It is actually irresponsible to the users (risk management wise) to be keeping all that cash in hand 24/7. The easiest bad case example: are you keeping all your savings under your mattress?

Edit/to commenters below: I understand there are emotions, but that's simply how things work. As other fellow commenters noted, banks do not keep or even promise they do keep your money($) under their "mattress."

Say you deposited in EUR. The exchange and everyone borrows in USD, so your EUR become USD -- no way out of it. EUR goes down, and then there is a bank run. Even if as the bank were irresponsible and kept 100% liquid, they can not serve everyone 1:1 in 24h. Nobody can give you that guarantee, besides your local grocery store. We are thinking these things at the wrong scale.

We are not trying to shift blame away from FTX -- already the whole relationship was sketchy. But claims about keeping 100% USD with a 24h cashout in a worldwide scale is not something on the table right now. I get worried when people feel comfortable believing those statements.




> risk management wise

Short dated government bonds would be the safest. But tweet 0 he litterally says they dont do that, they keep the cash under the mattress and you can have it if you stop by. People stopped by and there was no cash under the mattress...


I agree. And it is sketchy when people give a guarantee we know they can't keep.


> It is actually irresponsible to the users (risk management wise) to be keeping all that cash in hand 24/7. The easiest bad case example: are you keeping all your savings under your mattress?

"We never block withdrawls" is the new "We don't crash ever" as seen in the Facebook movie.

If you are in the crypto exchange business you gotta do both actually. Don't crash the website and don't suspend withdrawls ever.


I'm not a business masquerading as a bank, lol.


Banks don't have cash on hand equal to assets either...


The CEO of a band has never say they have everyones money sitting in the safe waiting for them to pick it up whenever they wanted it.

FTX CEO litterally said that in his tweet.


My read of the situation: SBF's comments were about assets (balance sheet) rather than FTX's liquidity. I believe SBF was saying (paraphrasing) "Our balance sheet is fine; FTX doesn't invest customer assets; we're processing withdrawals as fast as possible." That's different than saying "we have 100% liquidity."

Banks make similar statements all the time -- they require regular audits of assets (stress tests) and maintain some minimum levels of liquidity.


Banks say that they don't invest deposits?


In the Glass-Steagall sense, they probably shouldn't. Mixing commercial banking and investment banking was illegal from 1933-1999, and it is (arguably) one of the underlying factors in the 2008 financial crisis.

Note: There's a difference between being a custodian of customers' investments (brokerage / commercial banking) versus proactively investing customer deposits (investment banking).


Going to need a _huge_ source on that claim. Investing customer funds is the primary way banks make their money, and has been that way essentially since the invention of banking.

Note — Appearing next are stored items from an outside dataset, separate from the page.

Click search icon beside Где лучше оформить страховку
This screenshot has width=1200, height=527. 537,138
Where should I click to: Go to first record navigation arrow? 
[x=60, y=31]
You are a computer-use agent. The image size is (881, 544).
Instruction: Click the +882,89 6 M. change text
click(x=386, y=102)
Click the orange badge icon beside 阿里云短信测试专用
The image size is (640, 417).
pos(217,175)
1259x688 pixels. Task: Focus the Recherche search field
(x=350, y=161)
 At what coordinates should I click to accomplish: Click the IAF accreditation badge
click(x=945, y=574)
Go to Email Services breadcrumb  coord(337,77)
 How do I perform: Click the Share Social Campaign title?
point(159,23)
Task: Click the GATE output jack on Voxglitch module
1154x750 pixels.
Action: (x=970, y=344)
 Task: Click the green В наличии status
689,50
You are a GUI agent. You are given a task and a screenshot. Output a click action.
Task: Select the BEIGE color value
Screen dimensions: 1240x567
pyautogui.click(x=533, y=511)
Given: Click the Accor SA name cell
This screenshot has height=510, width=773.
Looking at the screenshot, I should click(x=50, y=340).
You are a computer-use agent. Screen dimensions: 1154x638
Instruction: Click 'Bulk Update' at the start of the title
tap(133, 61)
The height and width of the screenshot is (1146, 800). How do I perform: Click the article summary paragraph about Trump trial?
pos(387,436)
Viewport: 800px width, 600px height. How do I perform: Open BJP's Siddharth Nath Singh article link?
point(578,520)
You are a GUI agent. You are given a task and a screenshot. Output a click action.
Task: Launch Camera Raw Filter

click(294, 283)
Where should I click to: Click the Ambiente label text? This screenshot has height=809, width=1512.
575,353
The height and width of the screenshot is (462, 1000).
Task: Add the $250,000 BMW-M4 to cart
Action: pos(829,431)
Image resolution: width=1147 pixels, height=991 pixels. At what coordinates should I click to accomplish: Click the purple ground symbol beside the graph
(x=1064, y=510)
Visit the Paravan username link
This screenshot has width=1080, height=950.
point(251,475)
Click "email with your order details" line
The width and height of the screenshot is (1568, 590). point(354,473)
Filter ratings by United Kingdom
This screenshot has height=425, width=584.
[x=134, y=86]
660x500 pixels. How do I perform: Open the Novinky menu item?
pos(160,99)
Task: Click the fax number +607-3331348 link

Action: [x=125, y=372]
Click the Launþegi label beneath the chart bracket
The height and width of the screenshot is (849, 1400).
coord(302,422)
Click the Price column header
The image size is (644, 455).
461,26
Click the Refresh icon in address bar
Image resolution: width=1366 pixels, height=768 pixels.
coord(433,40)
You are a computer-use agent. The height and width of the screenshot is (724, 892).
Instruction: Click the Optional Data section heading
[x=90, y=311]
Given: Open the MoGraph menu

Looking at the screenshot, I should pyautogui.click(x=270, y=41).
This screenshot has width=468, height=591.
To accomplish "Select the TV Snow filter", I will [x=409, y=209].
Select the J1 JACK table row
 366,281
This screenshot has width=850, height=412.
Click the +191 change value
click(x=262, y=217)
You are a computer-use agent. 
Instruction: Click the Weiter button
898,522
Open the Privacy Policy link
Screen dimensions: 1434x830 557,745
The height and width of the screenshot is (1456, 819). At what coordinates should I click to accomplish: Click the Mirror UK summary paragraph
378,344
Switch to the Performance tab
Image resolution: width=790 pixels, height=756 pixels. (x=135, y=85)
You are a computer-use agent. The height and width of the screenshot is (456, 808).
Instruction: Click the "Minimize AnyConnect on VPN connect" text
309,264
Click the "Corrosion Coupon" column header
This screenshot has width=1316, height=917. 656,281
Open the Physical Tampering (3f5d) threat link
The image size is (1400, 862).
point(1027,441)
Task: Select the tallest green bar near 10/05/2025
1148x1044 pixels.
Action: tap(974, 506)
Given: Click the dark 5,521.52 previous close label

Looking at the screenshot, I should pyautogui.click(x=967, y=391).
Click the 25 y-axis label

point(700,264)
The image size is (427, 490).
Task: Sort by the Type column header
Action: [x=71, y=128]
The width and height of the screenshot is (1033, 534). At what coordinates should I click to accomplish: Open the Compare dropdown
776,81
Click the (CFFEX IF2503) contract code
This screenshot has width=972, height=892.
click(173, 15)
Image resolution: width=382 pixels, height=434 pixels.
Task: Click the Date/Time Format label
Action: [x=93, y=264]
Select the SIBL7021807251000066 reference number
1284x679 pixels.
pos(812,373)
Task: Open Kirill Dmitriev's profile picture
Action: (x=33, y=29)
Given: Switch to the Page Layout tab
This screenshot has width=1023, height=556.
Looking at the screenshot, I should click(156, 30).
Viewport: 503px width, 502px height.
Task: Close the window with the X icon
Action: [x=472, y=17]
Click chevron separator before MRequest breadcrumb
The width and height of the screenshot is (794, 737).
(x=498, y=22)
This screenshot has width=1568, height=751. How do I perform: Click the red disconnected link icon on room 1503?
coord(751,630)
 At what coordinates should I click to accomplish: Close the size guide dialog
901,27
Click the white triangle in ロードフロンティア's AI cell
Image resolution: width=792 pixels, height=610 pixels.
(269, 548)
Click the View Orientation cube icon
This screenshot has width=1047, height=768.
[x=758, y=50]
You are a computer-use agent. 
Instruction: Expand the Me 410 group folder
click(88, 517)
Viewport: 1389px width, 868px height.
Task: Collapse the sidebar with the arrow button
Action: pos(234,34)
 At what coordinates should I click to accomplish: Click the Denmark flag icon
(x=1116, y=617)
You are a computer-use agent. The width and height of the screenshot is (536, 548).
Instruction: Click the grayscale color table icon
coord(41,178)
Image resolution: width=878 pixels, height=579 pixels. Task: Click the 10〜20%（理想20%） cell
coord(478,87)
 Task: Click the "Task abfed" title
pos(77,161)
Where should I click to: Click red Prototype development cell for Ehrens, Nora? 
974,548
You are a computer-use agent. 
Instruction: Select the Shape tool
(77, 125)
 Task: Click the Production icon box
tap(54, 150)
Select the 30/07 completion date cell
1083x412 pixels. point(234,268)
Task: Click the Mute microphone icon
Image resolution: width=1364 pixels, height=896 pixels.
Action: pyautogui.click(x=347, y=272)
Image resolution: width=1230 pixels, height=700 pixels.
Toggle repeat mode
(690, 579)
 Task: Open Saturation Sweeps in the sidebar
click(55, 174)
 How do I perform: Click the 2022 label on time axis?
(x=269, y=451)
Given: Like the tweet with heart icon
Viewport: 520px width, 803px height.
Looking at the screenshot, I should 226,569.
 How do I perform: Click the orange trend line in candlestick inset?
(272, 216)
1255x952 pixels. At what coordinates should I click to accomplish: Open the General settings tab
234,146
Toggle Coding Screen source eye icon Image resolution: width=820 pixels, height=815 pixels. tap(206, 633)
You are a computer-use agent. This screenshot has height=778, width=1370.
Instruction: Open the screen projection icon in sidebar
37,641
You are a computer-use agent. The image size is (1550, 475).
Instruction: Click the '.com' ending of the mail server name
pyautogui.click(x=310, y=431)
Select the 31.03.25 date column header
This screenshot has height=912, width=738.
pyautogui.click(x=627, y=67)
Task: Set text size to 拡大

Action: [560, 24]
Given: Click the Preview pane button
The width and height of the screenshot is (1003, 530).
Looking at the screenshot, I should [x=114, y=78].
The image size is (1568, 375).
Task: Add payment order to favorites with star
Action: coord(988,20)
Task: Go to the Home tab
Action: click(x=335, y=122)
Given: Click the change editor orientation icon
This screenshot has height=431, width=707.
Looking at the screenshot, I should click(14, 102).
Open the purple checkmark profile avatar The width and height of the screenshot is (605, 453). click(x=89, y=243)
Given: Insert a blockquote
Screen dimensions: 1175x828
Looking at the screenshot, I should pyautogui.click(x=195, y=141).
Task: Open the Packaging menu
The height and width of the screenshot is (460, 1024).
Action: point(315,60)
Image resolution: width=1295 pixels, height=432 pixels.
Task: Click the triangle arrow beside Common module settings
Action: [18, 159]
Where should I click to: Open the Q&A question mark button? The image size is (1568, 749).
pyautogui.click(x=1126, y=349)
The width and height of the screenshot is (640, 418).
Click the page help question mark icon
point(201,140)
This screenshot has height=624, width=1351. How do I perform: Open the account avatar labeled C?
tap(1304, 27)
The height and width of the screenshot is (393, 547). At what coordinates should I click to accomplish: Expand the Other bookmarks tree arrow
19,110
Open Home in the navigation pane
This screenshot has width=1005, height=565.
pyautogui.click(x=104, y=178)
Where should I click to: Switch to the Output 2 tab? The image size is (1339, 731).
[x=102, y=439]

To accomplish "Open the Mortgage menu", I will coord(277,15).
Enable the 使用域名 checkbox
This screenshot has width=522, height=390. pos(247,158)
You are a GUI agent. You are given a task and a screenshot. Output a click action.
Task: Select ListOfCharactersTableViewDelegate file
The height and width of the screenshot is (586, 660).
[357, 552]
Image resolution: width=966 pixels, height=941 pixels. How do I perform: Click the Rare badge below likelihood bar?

From https://en.wikipedia.org/wiki/Fractional-reserve_banking:

"Fractional-reserve banking predates the existence of governmental monetary authorities"


Banks lend deposits. That's how they make their money. They have to keep some part of the deposits as a reserve.

Real regulated banks have access to the Fed to borrow in a case of a bank run.


And FDIC to de-risk customers from feeling they need to do a bank run.


To a large extent, but not completely.

Anyone who has more than the insured amount, or anyone who needs their money in the near future will still engage in a run.

There were several runs during the 2008 crisis, the most famous is the run on IndyMac Bank.

https://en.wikipedia.org/wiki/IndyMac


It’s pretty clear now it a last ditch Hail Mary effort to save them from a bank run that would ruin them


Real banks have access to a lender of last resort.

Shadow banks don't.


If you take other people’s money by promising you will be keeping their money under your mattress, yes, you should keep all that money under the mattress or you’ll be behind bars for fraud.